AVAILABLE DATA |
=====
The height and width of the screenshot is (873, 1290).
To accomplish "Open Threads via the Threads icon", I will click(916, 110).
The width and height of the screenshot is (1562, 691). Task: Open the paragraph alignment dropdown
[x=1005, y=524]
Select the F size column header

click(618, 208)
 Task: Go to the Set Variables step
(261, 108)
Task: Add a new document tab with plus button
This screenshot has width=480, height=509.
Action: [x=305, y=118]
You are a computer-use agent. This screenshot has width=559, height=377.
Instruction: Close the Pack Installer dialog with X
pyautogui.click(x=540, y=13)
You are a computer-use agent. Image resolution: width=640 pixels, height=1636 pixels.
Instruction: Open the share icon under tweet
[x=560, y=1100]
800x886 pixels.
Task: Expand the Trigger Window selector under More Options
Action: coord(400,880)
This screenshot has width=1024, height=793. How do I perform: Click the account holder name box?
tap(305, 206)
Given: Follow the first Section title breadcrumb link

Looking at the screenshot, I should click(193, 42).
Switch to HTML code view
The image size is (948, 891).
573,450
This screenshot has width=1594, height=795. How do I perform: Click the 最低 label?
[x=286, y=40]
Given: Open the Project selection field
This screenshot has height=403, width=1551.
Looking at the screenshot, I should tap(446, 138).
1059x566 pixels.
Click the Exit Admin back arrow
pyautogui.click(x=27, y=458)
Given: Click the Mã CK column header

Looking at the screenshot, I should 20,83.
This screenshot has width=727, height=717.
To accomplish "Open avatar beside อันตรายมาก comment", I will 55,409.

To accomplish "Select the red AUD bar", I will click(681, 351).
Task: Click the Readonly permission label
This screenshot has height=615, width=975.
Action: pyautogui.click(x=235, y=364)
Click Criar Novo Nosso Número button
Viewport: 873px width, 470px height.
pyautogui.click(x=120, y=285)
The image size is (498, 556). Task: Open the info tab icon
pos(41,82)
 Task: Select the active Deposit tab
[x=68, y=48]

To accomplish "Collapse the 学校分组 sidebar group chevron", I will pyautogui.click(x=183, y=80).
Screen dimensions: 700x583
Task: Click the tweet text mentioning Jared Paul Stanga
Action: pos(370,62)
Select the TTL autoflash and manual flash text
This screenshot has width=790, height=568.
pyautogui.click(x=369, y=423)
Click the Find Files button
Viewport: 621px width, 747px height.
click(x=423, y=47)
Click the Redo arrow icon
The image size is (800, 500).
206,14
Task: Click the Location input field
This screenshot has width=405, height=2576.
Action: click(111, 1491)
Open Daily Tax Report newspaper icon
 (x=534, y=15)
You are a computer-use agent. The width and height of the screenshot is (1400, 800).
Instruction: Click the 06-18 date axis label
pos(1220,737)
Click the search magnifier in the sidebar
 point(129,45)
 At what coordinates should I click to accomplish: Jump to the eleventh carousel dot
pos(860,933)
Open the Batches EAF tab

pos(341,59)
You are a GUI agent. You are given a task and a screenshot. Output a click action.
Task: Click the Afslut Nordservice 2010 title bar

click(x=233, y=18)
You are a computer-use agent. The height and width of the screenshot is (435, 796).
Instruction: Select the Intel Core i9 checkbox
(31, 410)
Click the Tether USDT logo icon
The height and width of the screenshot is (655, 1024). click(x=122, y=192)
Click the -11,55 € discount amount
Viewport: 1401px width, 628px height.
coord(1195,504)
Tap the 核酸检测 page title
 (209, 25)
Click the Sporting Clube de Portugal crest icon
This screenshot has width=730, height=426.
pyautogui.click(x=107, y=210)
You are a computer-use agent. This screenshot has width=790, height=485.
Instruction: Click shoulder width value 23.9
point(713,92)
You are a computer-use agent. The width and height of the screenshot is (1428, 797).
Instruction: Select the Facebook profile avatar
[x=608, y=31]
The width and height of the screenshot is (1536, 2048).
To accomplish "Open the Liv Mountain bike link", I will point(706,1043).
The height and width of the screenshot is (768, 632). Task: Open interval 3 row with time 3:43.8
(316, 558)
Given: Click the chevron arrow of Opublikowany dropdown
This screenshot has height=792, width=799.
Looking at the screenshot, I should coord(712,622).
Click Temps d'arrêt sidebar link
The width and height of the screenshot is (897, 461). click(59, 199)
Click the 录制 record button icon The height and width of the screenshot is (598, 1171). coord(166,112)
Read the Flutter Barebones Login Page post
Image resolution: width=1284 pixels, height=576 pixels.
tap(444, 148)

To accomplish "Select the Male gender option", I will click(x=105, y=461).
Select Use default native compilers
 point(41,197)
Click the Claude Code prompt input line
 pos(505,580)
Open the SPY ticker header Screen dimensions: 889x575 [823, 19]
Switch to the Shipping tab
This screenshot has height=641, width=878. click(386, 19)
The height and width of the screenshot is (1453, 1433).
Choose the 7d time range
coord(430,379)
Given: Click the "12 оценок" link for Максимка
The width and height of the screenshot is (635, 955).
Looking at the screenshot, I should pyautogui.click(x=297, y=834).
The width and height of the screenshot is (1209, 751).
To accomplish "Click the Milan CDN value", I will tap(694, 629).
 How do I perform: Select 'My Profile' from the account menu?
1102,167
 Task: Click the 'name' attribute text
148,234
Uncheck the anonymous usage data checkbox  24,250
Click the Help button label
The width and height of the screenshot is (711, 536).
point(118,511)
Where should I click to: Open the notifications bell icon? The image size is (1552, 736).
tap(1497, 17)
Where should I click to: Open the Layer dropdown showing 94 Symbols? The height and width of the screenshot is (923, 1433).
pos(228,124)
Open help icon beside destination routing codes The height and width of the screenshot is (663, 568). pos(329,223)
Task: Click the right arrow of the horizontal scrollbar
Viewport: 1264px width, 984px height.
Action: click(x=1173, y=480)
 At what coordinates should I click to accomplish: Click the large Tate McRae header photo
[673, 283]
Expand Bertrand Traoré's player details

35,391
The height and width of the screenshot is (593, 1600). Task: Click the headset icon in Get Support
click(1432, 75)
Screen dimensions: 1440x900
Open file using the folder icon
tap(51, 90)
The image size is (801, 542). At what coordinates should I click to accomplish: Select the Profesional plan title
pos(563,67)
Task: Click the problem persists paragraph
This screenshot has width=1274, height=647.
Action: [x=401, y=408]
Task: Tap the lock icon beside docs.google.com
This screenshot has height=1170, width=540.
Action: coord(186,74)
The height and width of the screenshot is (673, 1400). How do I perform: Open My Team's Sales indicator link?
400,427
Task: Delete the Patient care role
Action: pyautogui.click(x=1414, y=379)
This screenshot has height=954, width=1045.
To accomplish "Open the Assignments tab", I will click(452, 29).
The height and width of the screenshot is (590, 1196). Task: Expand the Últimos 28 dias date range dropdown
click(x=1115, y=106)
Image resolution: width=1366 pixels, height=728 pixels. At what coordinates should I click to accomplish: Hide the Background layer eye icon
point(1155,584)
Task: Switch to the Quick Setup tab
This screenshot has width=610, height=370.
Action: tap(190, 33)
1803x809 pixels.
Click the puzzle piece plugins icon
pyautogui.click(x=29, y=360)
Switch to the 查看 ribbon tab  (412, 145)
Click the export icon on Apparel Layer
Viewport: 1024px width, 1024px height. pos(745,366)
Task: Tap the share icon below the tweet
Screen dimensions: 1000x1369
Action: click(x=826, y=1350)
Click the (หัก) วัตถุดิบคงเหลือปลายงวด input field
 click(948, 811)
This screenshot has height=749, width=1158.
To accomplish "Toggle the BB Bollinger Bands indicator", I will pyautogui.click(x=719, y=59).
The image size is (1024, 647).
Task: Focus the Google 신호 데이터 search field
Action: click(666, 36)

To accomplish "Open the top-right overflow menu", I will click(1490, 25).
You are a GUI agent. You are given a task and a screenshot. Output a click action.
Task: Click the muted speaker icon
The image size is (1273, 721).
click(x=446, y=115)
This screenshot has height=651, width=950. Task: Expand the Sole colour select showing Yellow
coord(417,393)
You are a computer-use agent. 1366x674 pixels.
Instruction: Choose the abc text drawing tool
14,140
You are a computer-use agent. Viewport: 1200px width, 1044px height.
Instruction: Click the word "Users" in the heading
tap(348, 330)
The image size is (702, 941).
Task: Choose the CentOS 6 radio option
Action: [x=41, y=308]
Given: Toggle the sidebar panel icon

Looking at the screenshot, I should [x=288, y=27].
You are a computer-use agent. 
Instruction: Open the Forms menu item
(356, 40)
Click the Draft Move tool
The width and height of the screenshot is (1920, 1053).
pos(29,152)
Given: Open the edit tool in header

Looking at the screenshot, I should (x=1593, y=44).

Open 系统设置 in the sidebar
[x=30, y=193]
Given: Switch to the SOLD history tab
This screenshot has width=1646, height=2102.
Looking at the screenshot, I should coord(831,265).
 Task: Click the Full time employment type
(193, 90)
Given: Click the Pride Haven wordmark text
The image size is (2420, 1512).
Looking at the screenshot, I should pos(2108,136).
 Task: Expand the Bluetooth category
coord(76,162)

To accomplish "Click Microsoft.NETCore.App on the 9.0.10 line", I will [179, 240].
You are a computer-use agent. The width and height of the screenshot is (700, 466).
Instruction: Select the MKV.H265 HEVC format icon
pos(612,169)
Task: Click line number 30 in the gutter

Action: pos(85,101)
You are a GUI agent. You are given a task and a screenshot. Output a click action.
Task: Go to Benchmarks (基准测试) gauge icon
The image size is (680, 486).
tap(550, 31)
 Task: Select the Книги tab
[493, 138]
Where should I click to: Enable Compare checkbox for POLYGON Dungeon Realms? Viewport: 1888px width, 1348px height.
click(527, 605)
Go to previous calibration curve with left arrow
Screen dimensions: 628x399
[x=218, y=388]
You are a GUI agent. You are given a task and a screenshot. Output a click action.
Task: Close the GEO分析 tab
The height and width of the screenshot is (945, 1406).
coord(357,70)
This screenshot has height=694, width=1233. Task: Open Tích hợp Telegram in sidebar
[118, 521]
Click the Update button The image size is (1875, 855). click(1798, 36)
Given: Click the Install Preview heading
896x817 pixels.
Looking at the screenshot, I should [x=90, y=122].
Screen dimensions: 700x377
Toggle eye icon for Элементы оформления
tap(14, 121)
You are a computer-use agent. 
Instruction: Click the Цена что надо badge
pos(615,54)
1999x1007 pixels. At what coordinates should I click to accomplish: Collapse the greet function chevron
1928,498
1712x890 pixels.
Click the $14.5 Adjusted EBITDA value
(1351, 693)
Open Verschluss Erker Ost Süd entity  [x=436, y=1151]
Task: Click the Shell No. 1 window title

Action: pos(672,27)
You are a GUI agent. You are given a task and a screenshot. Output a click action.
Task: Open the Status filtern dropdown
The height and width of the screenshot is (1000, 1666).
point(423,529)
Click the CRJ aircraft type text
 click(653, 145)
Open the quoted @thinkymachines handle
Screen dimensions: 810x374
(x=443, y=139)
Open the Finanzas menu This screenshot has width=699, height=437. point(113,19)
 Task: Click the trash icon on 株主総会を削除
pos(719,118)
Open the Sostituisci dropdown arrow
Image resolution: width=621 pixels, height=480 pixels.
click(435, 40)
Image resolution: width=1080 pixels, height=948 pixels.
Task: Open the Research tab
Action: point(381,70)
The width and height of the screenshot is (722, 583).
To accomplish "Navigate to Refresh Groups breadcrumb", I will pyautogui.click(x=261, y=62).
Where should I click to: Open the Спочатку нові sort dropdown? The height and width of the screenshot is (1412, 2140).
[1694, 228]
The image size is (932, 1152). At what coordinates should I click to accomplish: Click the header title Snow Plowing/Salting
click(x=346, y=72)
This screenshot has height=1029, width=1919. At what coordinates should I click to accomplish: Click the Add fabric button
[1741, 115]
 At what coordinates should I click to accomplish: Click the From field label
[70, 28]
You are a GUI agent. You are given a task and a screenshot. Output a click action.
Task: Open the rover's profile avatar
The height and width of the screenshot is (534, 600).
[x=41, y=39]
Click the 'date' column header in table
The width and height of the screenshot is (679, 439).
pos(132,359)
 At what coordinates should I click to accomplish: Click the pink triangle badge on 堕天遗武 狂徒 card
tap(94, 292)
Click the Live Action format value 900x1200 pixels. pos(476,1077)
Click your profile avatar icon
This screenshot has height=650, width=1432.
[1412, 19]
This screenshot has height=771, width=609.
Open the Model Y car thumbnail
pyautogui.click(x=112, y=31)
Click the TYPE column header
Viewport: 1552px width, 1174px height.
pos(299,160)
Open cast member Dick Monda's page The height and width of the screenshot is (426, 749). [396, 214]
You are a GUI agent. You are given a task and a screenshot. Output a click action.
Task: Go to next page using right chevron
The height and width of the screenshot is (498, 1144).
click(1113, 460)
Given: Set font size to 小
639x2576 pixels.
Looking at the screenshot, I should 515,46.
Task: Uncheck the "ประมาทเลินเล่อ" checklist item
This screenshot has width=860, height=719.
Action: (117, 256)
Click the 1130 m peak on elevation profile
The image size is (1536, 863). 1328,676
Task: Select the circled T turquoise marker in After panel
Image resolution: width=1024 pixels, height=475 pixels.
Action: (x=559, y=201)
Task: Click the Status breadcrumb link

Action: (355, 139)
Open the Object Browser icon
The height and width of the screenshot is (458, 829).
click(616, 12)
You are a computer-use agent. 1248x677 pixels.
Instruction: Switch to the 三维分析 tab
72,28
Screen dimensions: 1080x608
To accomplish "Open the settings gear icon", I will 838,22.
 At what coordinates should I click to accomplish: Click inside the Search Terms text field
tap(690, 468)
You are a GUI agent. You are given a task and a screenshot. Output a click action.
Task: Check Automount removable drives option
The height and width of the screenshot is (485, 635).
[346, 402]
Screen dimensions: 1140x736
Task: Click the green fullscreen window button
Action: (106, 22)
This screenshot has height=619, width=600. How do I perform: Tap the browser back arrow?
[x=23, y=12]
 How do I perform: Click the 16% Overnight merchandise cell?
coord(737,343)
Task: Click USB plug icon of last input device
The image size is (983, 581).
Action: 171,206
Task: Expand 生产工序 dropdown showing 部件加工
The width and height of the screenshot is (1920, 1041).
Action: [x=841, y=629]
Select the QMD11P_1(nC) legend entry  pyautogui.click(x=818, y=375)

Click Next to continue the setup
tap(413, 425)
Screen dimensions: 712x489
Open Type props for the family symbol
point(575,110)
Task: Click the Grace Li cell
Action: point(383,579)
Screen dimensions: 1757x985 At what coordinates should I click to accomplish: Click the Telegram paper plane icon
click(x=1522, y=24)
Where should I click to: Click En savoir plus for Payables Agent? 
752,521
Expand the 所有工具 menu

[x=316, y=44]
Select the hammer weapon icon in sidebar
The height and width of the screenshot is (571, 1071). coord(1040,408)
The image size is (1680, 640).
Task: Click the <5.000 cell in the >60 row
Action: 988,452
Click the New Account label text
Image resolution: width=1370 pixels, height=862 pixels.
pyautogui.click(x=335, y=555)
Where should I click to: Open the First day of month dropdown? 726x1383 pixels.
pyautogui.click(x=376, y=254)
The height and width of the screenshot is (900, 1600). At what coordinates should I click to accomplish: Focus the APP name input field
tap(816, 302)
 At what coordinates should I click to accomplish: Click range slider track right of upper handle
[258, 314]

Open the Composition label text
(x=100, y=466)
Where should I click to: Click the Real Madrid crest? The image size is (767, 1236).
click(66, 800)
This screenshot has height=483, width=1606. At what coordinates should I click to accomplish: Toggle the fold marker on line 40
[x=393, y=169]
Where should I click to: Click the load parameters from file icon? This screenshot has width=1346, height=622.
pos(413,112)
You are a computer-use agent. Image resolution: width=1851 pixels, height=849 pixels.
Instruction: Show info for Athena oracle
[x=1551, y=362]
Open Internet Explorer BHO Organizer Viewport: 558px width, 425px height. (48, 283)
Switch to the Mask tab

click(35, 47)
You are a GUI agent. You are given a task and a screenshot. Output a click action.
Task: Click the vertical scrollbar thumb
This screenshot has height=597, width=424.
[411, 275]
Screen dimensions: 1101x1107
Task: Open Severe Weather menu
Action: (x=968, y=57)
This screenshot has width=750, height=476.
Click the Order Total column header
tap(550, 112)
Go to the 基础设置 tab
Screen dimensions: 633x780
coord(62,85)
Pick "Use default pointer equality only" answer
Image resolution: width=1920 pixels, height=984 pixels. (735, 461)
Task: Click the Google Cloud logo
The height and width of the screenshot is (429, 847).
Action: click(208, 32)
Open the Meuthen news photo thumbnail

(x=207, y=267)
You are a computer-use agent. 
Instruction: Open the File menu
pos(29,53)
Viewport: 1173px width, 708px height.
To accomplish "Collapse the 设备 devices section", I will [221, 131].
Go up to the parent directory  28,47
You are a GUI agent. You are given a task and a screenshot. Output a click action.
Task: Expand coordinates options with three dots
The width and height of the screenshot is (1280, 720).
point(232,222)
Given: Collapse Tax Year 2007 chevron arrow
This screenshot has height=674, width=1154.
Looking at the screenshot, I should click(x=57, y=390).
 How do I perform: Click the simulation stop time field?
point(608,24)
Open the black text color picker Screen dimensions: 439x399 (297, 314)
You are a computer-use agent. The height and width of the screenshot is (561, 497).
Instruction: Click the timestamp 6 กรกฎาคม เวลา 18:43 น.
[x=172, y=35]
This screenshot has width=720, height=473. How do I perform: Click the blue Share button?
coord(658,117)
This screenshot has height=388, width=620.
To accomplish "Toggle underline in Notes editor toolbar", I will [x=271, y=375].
=====
EXERCISE DESCRIPTION |
Return, with no change at all, every line in the entries above from the line containing "Go to the 基础设置 tab" through the line containing "Open the black".

RESULT OF THIS TASK |
Go to the 基础设置 tab
Screen dimensions: 633x780
coord(62,85)
Pick "Use default pointer equality only" answer
Image resolution: width=1920 pixels, height=984 pixels. (735, 461)
Task: Click the Google Cloud logo
The height and width of the screenshot is (429, 847).
Action: click(208, 32)
Open the Meuthen news photo thumbnail

(x=207, y=267)
You are a computer-use agent. 
Instruction: Open the File menu
pos(29,53)
Viewport: 1173px width, 708px height.
To accomplish "Collapse the 设备 devices section", I will [221, 131].
Go up to the parent directory  28,47
You are a GUI agent. You are given a task and a screenshot. Output a click action.
Task: Expand coordinates options with three dots
The width and height of the screenshot is (1280, 720).
point(232,222)
Given: Collapse Tax Year 2007 chevron arrow
This screenshot has height=674, width=1154.
Looking at the screenshot, I should click(x=57, y=390).
 How do I perform: Click the simulation stop time field?
point(608,24)
Open the black text color picker Screen dimensions: 439x399 (297, 314)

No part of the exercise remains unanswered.